- _Reading passage_:

----------

I don’t know who or what has broken your heart that made you click on this post, but whatever your season in life is currently; it’s just a season. At the time of this post it is Fall; and to me, this season represents change. Maybe you just got bad news from a doctor. Maybe your boyfriend or husband left you. Maybe you have a child who won’t stop acting out. Whatever your season, even in the cold, despairing winter, these heartbreak hacks are meant to make this season feel a little more tolerable. Grab a cup of pumpkin spice anything, and let’s get started.
Keep a journal. I know it’s hard, especially when you struggle with depression to find the motivation to even write things down. If you don’t have a journal yet, invest in one you love to look at to motivate you. Customize one on Etsy if you really want to invest in yourself and make it feel important so you’ll do it. Also, relinquish the pressure to feel as though you need to do this daily or even weekly. You don’t have to do this every night. I find myself doing it only on the nights where I feel the most confused or grieved in life. Also give up the fancy stuff. Be original. Draw your thoughts, write a song, a poem, or start a book. No one besides you is going to see it. Do something, even if it’s one sentence. Most of my journals are letters, for example.

----------

- _Information_:
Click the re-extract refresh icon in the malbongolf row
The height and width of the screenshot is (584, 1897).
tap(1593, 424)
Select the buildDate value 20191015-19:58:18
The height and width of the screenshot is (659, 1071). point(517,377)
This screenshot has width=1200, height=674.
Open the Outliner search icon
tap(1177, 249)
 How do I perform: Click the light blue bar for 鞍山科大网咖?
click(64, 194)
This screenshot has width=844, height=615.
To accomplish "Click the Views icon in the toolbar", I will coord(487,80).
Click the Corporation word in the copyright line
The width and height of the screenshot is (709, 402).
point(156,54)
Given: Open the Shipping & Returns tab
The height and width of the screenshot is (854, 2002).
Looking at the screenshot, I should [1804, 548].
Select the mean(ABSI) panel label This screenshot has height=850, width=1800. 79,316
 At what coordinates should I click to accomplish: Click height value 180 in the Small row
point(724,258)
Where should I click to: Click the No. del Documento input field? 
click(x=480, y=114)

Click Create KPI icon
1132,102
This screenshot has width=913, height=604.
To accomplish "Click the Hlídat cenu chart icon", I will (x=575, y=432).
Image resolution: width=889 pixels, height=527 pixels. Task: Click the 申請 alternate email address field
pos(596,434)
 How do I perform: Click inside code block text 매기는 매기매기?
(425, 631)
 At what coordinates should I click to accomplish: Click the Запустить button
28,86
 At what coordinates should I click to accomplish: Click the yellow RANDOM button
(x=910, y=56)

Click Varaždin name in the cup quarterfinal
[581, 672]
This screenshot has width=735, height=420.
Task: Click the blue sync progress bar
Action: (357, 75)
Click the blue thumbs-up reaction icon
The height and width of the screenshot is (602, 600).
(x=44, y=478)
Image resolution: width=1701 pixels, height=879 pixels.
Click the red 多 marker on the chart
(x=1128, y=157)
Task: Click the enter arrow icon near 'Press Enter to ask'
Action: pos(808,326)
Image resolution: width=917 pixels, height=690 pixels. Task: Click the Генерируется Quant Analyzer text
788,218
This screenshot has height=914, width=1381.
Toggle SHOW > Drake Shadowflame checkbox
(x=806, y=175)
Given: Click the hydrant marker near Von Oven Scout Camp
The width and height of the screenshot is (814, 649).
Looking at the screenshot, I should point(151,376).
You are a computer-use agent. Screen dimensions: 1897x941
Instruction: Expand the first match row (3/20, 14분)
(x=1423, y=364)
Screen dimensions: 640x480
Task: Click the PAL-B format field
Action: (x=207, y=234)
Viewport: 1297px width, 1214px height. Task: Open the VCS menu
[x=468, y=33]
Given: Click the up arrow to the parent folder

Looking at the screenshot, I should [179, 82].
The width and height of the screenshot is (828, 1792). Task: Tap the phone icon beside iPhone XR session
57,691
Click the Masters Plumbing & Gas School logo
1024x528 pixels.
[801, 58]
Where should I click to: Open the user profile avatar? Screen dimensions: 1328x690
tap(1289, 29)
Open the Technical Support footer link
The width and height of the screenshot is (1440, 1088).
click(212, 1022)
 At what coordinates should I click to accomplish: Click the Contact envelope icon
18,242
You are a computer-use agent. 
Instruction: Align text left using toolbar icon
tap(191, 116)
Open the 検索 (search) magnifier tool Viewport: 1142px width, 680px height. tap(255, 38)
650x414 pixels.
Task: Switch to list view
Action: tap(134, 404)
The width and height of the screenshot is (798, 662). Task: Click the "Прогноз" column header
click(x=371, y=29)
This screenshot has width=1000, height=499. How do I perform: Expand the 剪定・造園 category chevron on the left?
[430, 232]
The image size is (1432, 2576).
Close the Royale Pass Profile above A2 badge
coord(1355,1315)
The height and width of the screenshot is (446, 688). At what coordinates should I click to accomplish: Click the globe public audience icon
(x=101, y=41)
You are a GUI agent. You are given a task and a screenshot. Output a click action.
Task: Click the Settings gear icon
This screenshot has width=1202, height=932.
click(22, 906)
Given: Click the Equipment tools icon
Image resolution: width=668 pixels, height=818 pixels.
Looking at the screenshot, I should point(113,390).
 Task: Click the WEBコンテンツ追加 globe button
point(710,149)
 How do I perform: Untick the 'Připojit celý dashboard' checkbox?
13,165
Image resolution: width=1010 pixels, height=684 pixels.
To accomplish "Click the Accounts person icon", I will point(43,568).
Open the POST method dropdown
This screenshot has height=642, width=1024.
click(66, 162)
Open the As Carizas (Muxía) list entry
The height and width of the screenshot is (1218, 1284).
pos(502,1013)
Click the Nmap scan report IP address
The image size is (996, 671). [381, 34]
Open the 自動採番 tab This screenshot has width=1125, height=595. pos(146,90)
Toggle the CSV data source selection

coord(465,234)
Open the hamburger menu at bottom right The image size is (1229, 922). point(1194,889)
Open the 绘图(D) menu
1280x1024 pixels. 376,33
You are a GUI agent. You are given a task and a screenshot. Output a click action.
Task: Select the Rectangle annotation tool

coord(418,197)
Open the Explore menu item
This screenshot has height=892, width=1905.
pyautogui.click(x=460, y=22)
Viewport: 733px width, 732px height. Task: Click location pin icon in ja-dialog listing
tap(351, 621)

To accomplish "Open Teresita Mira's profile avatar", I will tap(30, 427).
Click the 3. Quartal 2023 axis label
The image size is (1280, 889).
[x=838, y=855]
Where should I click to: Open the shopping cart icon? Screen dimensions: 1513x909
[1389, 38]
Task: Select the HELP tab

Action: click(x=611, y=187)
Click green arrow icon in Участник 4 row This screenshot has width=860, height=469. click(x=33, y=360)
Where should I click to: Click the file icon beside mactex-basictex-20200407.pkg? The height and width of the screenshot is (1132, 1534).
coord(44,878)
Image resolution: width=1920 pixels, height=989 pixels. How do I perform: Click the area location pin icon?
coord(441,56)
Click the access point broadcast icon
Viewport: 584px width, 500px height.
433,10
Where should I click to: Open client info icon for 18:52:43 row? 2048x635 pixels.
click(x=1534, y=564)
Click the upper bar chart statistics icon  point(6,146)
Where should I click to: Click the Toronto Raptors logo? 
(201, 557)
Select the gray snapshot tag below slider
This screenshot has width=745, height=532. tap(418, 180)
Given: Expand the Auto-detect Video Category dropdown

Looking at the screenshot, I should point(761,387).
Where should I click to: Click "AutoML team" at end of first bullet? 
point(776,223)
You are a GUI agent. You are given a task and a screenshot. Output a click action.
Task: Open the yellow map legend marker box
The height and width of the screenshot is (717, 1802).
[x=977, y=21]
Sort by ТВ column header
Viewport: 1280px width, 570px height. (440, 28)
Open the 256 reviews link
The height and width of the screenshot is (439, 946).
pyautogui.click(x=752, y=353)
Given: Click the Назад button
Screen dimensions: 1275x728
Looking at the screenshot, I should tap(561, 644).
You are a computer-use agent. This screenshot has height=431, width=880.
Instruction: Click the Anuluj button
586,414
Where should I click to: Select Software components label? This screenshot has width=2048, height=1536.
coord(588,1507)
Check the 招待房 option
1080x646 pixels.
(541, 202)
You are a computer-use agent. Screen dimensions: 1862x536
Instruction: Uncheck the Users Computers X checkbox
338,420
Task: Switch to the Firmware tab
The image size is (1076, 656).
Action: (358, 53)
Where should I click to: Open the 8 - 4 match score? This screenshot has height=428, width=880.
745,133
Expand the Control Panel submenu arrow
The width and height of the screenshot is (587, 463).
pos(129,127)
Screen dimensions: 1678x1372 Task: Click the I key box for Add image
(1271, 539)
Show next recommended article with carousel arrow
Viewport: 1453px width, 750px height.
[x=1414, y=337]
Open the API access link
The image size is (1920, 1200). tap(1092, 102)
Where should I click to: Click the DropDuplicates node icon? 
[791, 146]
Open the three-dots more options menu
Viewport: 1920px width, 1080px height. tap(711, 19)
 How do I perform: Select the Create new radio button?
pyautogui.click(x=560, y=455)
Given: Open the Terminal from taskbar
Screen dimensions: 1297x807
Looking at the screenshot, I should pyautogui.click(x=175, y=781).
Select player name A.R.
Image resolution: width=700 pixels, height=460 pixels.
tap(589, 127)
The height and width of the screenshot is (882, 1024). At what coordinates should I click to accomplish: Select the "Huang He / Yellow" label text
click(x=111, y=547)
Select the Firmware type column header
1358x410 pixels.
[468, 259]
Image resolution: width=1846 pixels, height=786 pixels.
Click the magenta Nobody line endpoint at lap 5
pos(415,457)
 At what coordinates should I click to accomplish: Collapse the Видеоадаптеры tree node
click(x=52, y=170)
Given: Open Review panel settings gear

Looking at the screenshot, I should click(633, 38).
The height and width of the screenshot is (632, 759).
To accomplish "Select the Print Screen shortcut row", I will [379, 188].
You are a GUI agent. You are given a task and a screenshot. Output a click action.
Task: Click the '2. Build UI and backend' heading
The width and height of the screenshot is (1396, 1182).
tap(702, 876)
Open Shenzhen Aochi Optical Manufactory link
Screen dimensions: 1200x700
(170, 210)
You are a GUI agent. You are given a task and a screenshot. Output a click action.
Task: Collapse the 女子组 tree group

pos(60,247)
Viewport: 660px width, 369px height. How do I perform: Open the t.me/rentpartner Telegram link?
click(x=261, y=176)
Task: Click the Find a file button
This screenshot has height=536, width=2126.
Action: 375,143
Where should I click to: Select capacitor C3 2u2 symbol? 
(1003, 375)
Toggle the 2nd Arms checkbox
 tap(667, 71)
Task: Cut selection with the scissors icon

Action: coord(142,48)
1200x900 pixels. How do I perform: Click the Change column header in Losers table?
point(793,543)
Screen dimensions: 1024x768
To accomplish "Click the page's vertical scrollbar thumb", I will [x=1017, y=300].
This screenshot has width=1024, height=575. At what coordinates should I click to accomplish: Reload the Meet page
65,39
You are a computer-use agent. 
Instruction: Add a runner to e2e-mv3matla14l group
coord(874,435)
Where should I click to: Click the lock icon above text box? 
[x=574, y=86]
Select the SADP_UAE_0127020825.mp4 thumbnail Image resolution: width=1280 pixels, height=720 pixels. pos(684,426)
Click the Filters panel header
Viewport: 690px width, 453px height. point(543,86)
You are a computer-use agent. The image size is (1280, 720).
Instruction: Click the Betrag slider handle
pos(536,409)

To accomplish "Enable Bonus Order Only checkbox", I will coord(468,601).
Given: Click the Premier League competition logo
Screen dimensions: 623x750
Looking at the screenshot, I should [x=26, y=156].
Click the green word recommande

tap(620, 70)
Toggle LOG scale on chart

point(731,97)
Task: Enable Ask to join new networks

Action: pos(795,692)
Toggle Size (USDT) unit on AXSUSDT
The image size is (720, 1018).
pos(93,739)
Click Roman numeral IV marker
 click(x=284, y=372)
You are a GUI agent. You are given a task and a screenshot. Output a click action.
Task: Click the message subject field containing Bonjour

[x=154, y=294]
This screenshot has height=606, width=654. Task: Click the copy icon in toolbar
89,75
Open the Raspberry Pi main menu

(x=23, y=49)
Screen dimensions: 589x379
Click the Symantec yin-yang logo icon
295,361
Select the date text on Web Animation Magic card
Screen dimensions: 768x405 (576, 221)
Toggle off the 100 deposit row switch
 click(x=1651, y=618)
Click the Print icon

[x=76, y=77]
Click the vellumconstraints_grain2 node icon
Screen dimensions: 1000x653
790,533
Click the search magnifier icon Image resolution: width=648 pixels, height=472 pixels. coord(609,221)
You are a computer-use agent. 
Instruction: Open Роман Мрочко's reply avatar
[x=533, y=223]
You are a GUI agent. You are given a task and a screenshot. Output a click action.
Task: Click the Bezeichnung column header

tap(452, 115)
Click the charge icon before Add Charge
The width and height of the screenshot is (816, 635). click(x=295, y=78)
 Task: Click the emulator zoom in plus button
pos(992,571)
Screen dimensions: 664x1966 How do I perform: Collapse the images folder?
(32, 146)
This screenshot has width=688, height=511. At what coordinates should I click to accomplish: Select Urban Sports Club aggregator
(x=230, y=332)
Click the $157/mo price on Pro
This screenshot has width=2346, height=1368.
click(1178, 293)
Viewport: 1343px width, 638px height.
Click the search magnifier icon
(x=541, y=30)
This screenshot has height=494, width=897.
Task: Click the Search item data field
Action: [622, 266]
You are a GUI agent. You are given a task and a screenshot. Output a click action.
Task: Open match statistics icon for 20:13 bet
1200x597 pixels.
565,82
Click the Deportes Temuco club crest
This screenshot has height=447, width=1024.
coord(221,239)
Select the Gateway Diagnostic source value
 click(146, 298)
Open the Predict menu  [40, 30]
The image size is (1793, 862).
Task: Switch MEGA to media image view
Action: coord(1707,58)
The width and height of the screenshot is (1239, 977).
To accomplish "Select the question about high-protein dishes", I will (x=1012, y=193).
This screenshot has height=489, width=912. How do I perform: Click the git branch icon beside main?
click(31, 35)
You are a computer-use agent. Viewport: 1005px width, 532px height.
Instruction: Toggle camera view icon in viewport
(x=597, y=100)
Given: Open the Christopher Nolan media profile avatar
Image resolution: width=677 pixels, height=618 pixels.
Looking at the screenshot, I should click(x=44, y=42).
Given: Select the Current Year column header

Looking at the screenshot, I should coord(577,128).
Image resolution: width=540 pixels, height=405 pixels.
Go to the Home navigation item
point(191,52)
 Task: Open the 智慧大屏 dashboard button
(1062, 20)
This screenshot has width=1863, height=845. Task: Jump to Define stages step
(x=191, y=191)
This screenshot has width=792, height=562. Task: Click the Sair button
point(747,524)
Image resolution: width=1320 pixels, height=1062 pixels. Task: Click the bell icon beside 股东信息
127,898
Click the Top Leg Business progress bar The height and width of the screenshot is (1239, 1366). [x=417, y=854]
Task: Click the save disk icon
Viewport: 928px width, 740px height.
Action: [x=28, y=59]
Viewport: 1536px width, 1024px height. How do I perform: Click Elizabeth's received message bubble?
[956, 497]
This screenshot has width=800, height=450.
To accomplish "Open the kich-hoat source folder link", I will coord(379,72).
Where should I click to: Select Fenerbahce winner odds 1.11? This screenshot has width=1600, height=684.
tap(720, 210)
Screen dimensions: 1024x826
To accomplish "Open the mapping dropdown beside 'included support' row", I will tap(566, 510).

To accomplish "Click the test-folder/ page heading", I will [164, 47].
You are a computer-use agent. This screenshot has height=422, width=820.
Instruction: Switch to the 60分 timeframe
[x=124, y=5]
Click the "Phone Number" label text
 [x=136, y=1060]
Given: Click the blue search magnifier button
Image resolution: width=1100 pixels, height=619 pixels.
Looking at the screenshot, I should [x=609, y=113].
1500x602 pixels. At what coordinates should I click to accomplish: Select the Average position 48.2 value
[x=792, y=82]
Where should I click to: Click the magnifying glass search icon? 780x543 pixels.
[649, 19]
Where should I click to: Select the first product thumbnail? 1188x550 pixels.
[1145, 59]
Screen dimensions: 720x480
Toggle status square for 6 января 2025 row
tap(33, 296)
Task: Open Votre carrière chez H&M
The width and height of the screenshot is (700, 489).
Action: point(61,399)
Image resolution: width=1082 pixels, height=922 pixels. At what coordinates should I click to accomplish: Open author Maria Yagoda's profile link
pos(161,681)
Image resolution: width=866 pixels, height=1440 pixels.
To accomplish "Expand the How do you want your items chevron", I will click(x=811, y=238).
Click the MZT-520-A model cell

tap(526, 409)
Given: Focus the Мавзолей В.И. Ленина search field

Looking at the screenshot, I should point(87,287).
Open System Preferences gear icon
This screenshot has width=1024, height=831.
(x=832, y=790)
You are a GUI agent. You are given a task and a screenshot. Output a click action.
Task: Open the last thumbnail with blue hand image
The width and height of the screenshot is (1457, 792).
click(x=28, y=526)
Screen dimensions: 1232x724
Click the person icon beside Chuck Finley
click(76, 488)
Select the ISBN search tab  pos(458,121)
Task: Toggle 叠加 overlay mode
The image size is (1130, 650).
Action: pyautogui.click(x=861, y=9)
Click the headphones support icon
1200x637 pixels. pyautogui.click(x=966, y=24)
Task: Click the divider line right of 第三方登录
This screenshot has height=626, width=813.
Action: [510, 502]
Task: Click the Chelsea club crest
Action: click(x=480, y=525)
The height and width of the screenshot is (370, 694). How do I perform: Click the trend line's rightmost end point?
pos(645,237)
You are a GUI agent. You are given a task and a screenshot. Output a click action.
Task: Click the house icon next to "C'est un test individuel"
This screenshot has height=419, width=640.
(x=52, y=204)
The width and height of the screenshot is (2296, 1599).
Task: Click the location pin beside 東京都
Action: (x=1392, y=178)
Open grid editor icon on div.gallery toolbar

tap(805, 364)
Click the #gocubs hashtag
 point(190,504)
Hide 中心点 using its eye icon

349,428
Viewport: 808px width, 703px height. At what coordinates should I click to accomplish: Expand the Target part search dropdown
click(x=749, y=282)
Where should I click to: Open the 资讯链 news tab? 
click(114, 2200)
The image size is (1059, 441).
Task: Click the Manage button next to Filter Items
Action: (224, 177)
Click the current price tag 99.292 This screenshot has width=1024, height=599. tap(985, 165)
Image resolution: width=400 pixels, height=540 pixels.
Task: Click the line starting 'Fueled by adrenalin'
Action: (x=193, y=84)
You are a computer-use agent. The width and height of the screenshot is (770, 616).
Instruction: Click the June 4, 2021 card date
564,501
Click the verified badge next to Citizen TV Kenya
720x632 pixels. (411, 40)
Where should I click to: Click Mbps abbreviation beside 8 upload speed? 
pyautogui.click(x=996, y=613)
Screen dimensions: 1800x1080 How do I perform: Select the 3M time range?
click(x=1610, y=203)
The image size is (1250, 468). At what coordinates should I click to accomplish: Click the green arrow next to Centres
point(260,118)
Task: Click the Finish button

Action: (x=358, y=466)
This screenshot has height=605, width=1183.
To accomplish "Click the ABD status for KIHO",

----------

- _Problem description_: Continue the post on getting through heartbreak, starting right after its last sentence.

- _Response_:
Instead of going straight to your depressing playlist, listen to some great soul-searching worship. My current favorites are Peace Be Still – The Belonging Co., To Be Honest – Highpoint Worship, & The Anchor – Life Church Music. I’m curious about your favorites too! Leave them in the comments. This is my favorite option when I know I feel myself getting angry at God. Songs like the ones I listed give me hope and restore my faith in God and His promises. They make for great on-the-way-to-work jams too!
Color. If you need something to pass your time and keep you busy while you’re listening to your new music, grab a coloring book. If you don’t have one there are free coloring pages online you can print out! I’ve read stuff about coloring relieving stress. I’m gonna assume it’s true since it works for me. Forgive my ignorance on this one.
Take a break from social media. I deleted Facebook off of my phone for about 2 weeks after my last serious breakup. I didn’t quit cold turkey, but deleting the social media apps trained me to be intentional about actually getting out my computer and going on social media, which for me, meant spending less time actually scrolling mindlessly through my timeline and more time processing my emotions.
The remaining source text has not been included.